Much of the feedback from the public relates to behavioral interventions they have seen online, not offline. Many of the strategies for which big tech companies are critiqued center on the undermining of a user’s self-determination. The public may conflate the activities of these seemingly ubiquitous companies (gathering customer data in order to predict and control behavior) with those of the behavioral science community. If so, practitioners might find themselves under much greater scrutiny.

Feedback loops matter

There probably was never an era when simple behavioral interventions gave easy rewards. Human behavior—context-dependent, and driven by a multitude of interacting influences—will remain gloriously unpredictable.

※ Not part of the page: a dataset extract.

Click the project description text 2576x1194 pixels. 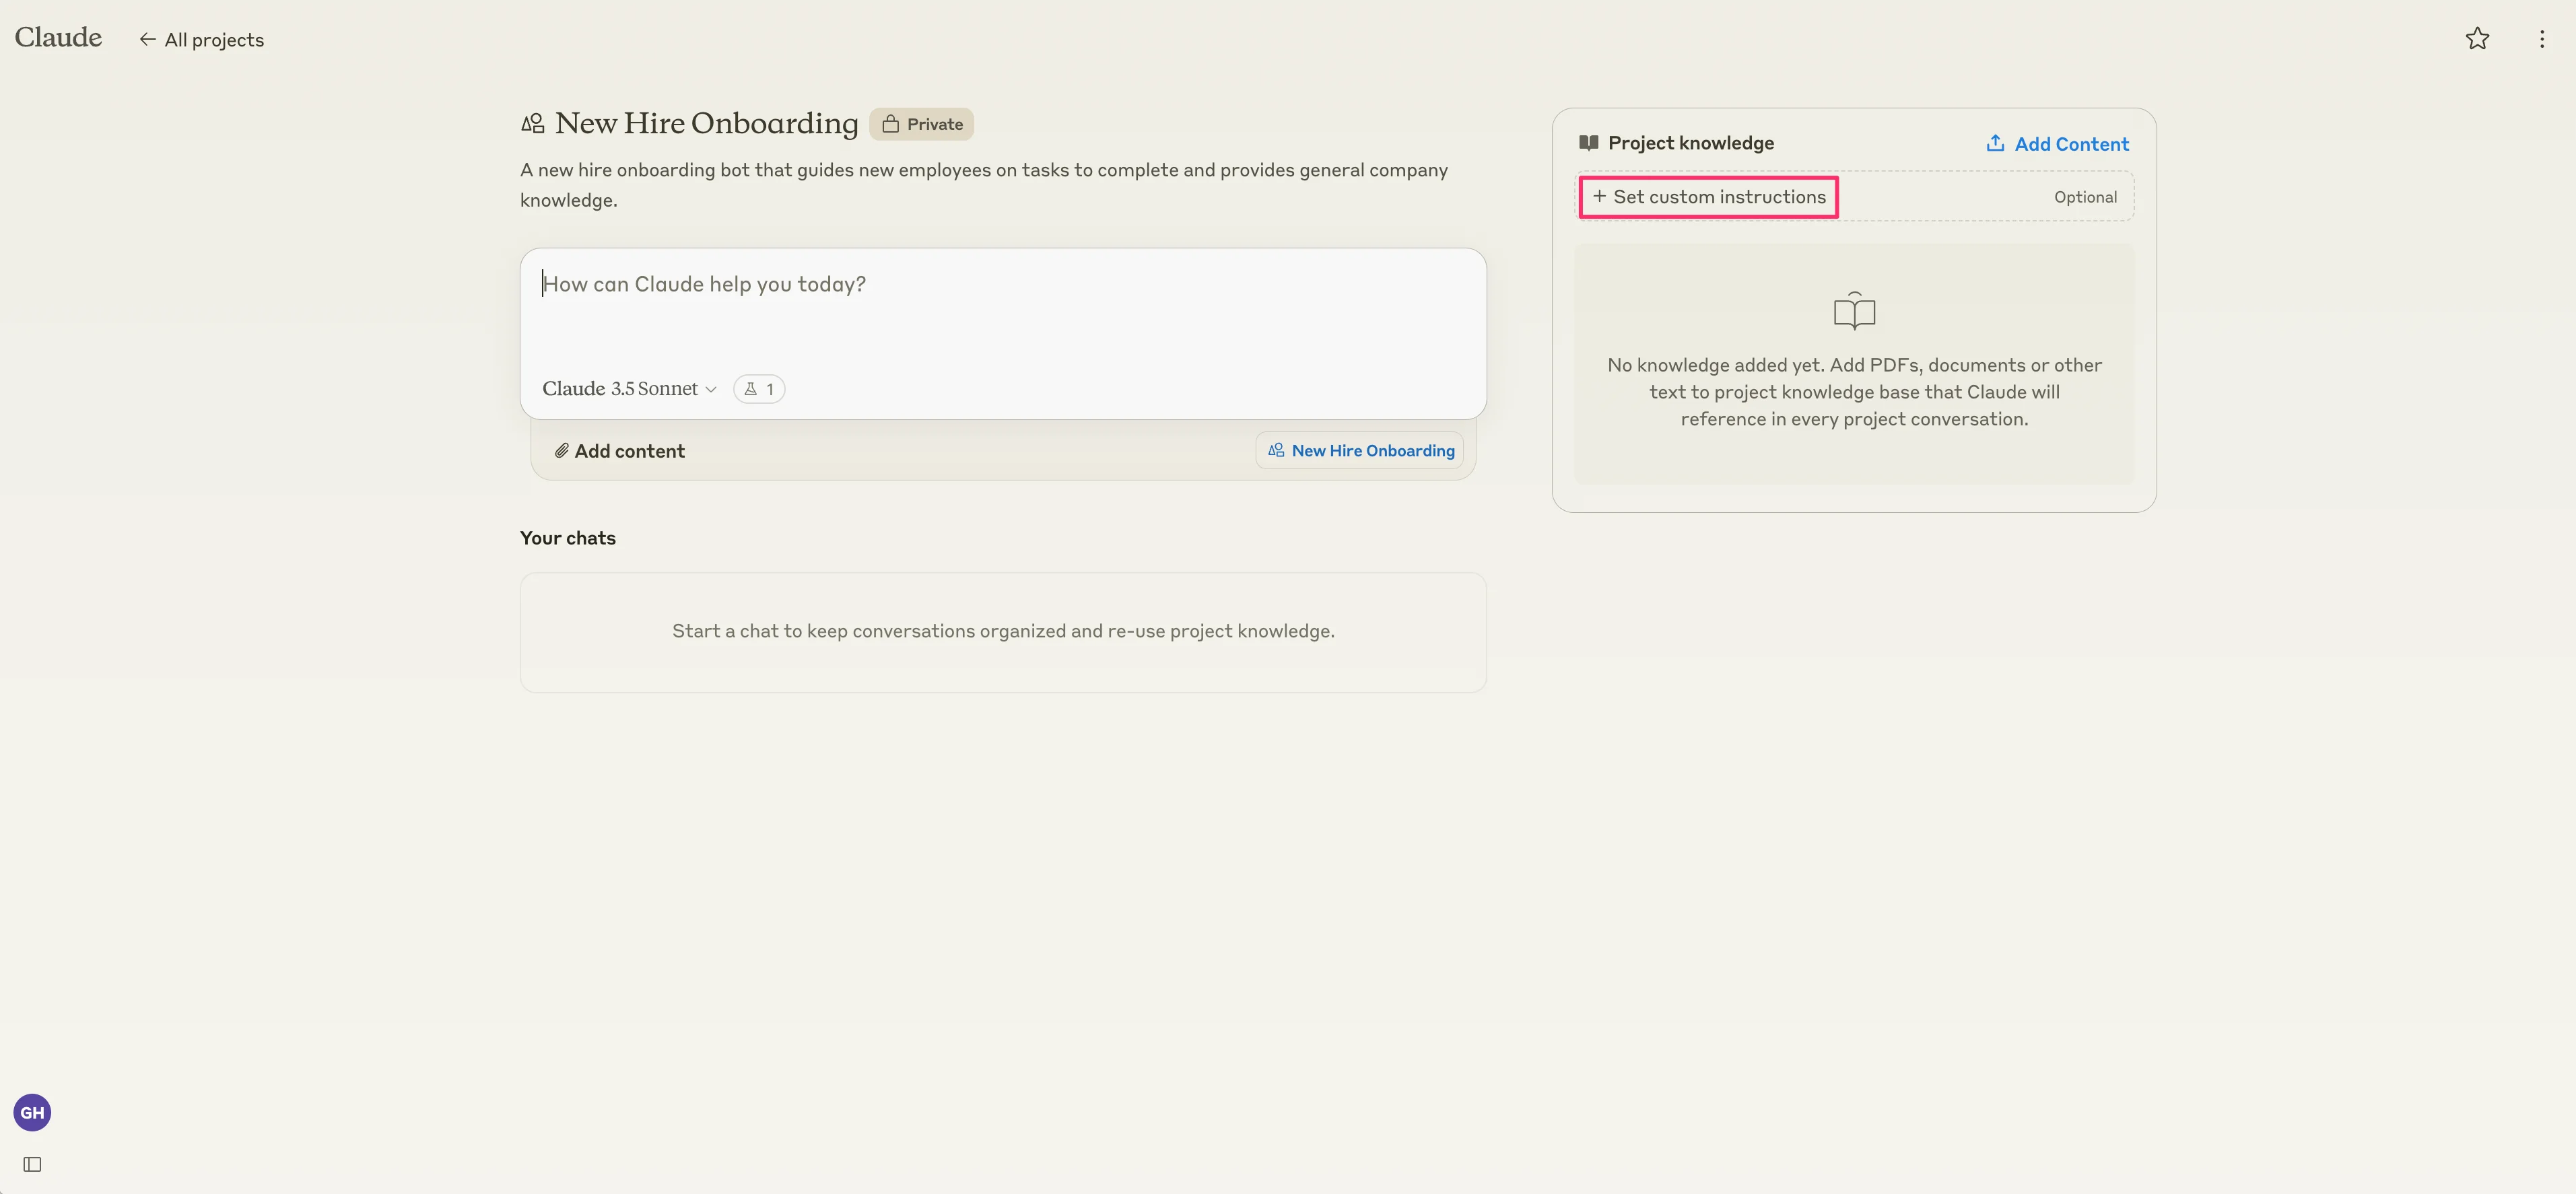coord(983,184)
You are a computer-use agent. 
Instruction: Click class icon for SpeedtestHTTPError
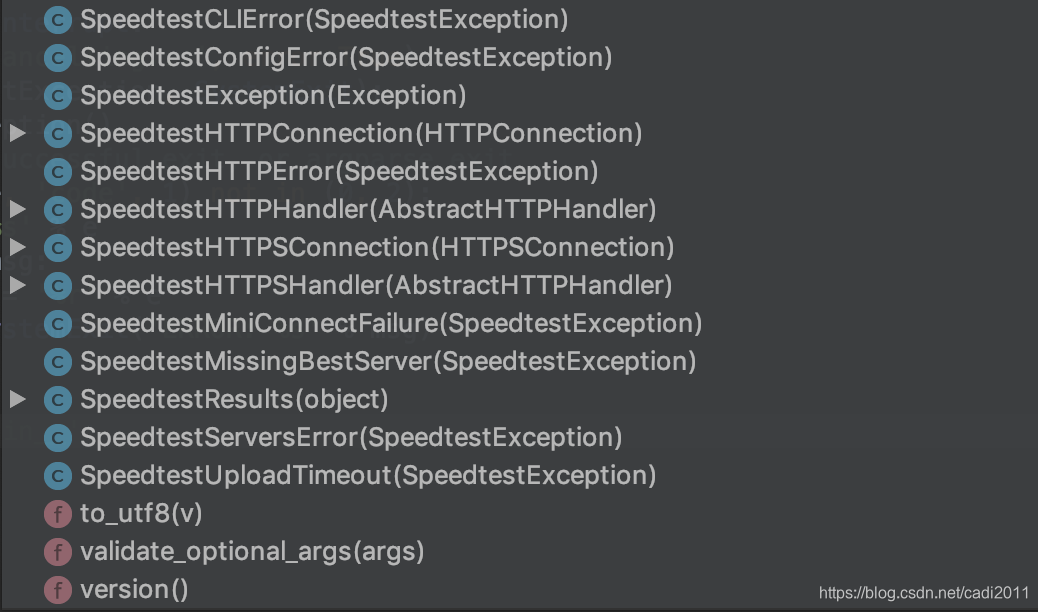click(58, 172)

Marketers should design nudges with more than the transaction in mind, not only because it is ethical or because they will be more effective over time but also because they bear responsibility toward the practitioner community as a whole.

The lesson I take from our study? Feedback loops affect the efficacy of behavioral interventions more than we realize. Just because an intervention was successful five years ago does not mean it will be successful today. Practitioners should pay as much attention to the ecosystem their interventions operate in as their customers do. There’s no better place to start than spending time with them—talking, observing, and empathizing.

We should also consider our responsibilities as we use behavioral interventions. Marketers should design nudges with more than the transaction in mind, not only because it is ethical or because they will be more effective over time but also because they bear responsibility toward the practitioner community as a whole. We owe an allegiance to the public, but also to each other.